According to the Central Bank, the overdraft , revolving credit card and personal credit are among the debts that most harm the financial health of Brazilians. In these systems without creditor guarantees, the transaction risk increases for the financial institution that will release the money. This is the key factor so that the interest rate charged on the installments is very high and that the term for repaying the debt is shorter. When the modality is the secured loan , however, this risk decreases and conditions improve, making the debt longer and cheaper.

In the case of Creditas loan fintech, for example, the annual interest rate on the loan is 16.09% for transactions involving a property as collateral, and 29.08% when an automobile is used in the process. The annual rate for payroll-deductible loans to workers in the private sector, for example, is fixed at 37.52%. In the personal loan, interest reaches 116.45%. For those who use the overdraft, the annual interest charge reaches an exorbitant 315.58% on credit.

Secured loan: how it works
The main factor that allows the secured loan to become a good option for the consumer is an operation called fiduciary sale. The client, who has a property, car or any other asset that fits as collateral, submits him to this process. In the end, the asset of the person who intends to take the credit is alienated from the financial institution that will lend the money. This makes it possible to reduce the risk of non-payment of the loan and, consequently, to reduce interest rates and extend the payment term of the loan .

However, the ownership and property of the client remain preserved, contrary to the myth that the institution wants to ‘take the good’ of those seeking credit. The guarantee recovery process starts only after the client defaults – and all debt renegotiation alternatives have been exhausted. “The customer continues to have direct ownership and we now have indirect ownership. So he continues to use the property – car or house – and ownership remains his”, explains Felipe Leite, leader of the credit area for real estate at Creditas.

The path to be taken by the client until receiving the money starts with an interview, in which the company’s commercial consultant chats to get to know the person’s profile, understand the purpose of the search for credit, what sources of income they have and other general information. Once approved, the credit sector takes action to analyze the client’s financial situation with institutions such as credit bureaus and the Central Bank. The next step is the legal analysis of the guarantee being placed on the transaction. Then comes the stage of issuing the contract and signing. Finally, there is the release of money.

Secured credit and financial health
Before engaging in secured loan, the consumer must make an in-depth analysis of their finances or seek professional help to do so. The credit leader for real estate at Creditas, Felipe Leite, recommends the modality for those who need to return to financial health, replacing short-term debts, but more expensive, with a single longer and cheaper one.

“We pay off all that person’s debts, lengthen the term of the operation and the commitment of their income decreases a lot. Once we manage to pay off that person’s debts, we relieve their cash flow”, explains Leite.
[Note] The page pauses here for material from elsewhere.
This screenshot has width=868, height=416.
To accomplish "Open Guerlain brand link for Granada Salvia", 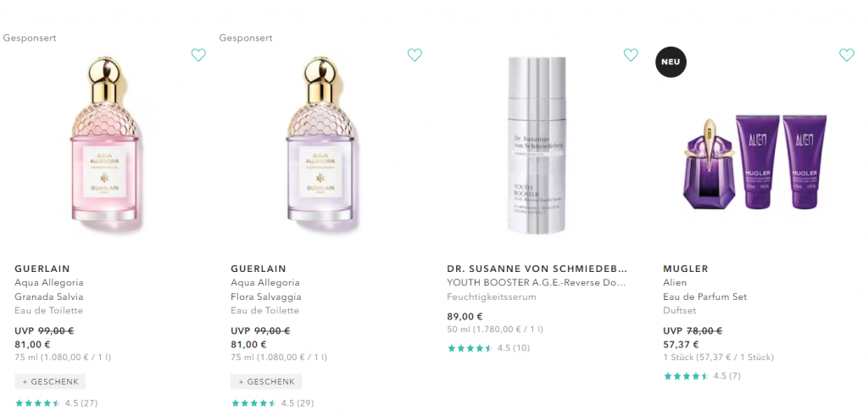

For the finance professor at FGV/SP, Bruno Diniz, financial education should be the first benefit to be sought by the client after getting rid of bad debt, thus avoiding a new ‘snowball’ of debt and a request for help for credit – which may no longer be available in a new time of need.
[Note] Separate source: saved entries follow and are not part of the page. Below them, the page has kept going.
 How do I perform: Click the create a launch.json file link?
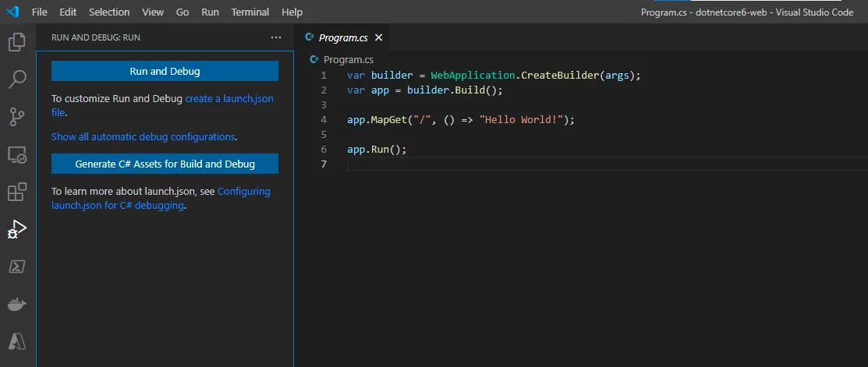pos(229,99)
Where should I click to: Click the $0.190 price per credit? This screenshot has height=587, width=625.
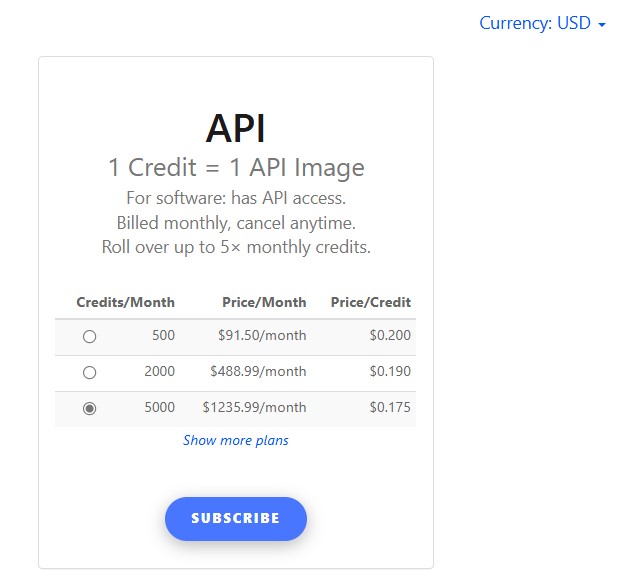click(390, 372)
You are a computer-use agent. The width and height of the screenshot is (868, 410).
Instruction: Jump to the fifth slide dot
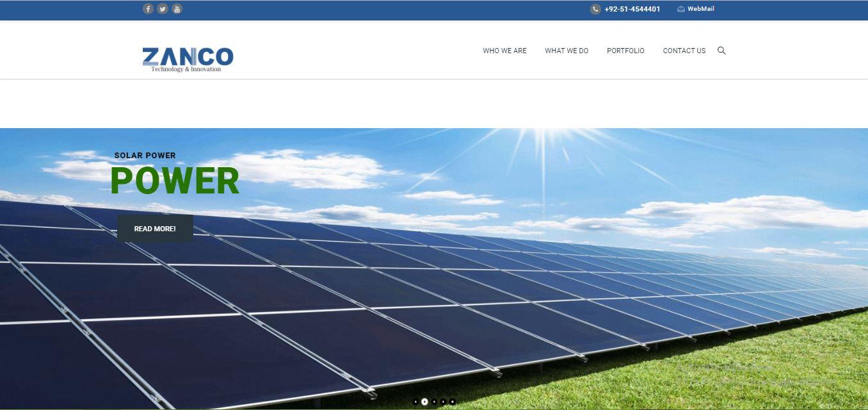pyautogui.click(x=453, y=402)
“He needs to rethink the next steps in his financial life and get his house in order. I think it’s a big point. From there, she can start to discipline herself more and not fall into traps with more expensive costs”, says Diniz.
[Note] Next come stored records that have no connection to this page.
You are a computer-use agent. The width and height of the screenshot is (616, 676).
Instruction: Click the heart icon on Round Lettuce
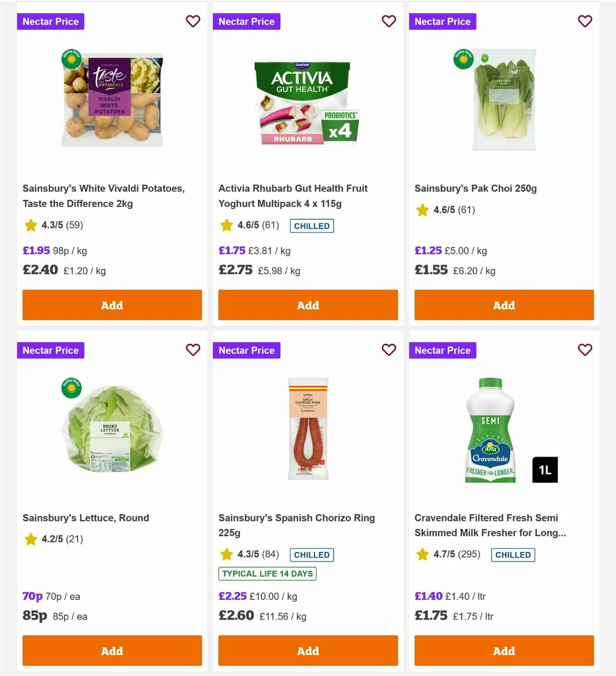193,350
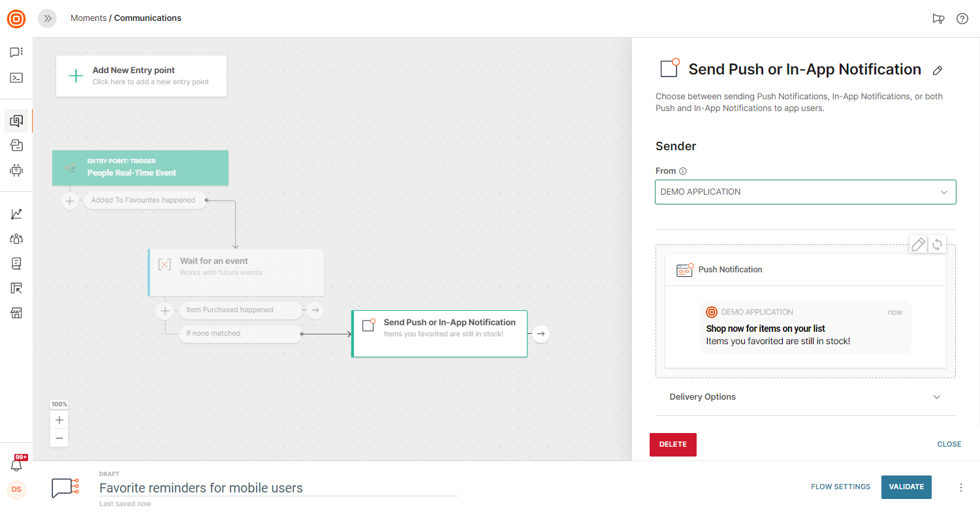980x514 pixels.
Task: Open the Answers chatbot icon in sidebar
Action: 16,170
Loan with guarantee to pay off the financing
In addition to being good for people with debts that compromise the budget more than is tolerable, the secured loan is also an option for those who are financing a property, car or any other asset that is involved in the operation and use it as a warranty itself.

In this operation, the financing will be paid by the company that will provide the credit and it will have the right to dispose of the asset, but ownership will remain with the client. This process is called the Quitant Intervener (IQ) .

“It’s okay for a person to offer the property as collateral with a debit balance on it. Assuming she has a property worth 100,000 reais and I can lend up to 60% of that amount to her. The outstanding balance is 20%. I can pay off her debt and still give her change to pay off any other debt or even renovate the property”, exemplifies Felipe Leite, from Creditas’ credit area.

The Debtor Intervenent is also very sought after, especially when a person wants to sell a property or vehicle with financing still in progress. Furthermore, it is an alternative if the client is going to buy a new property, for example, but does not want to close a deal with the bank that financed the project.

low default
As a result of bad debt, default affected 62.6 million Brazilians in 2018 , according to data from the National Confederation of Store Managers (CNDL) and the Credit Protection System (SPC Brasil) . And the reasons why citizens became more indebted were the banks (51.57%).

Unwanted status as a bad debtor is a very low risk in secured loan transactions. In extreme situations where the customer defaults, contact attempts are made to understand why. If the person is not found within the time determined by the institution’s policy or declares that he cannot pay off the debt, the filing process is started, which culminates in the repossession of the property.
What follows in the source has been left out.